• Material supplied

........

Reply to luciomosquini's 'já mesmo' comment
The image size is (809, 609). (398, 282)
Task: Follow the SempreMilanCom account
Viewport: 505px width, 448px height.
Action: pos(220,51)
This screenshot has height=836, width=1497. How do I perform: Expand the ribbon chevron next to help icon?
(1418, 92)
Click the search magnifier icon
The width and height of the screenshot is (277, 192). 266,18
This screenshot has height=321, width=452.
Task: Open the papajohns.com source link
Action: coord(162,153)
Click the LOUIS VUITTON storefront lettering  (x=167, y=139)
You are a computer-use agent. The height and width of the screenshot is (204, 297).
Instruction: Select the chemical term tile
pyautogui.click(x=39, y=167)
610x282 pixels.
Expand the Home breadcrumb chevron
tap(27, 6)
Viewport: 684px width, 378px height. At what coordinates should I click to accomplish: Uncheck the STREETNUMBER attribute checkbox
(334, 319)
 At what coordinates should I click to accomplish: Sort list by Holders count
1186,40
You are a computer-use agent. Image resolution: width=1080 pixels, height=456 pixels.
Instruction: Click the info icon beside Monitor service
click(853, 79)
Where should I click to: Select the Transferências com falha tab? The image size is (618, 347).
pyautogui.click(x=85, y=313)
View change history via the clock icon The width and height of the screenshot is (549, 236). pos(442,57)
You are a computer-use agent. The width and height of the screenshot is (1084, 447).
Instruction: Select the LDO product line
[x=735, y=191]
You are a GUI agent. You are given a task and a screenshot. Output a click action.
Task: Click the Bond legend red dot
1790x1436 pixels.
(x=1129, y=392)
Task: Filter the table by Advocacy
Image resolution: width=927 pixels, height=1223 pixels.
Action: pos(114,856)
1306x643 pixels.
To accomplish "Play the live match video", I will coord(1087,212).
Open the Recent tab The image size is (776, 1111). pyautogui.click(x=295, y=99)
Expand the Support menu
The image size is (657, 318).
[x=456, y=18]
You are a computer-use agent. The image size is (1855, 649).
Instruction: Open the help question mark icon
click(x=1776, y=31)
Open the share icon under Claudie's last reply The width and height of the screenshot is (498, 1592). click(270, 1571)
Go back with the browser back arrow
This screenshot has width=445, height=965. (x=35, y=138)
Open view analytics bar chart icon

........

Scan the material above for the word "computer", and copy every line in which it is found.

• Reply
You are a computer-use agent. The height and width of the screenshot is (204, 297).
You are a computer-use agent. Image resolution: width=1080 pixels, height=456 pixels.
You are a computer-use agent. The width and height of the screenshot is (1084, 447).
You are a computer-use agent. The image size is (1855, 649).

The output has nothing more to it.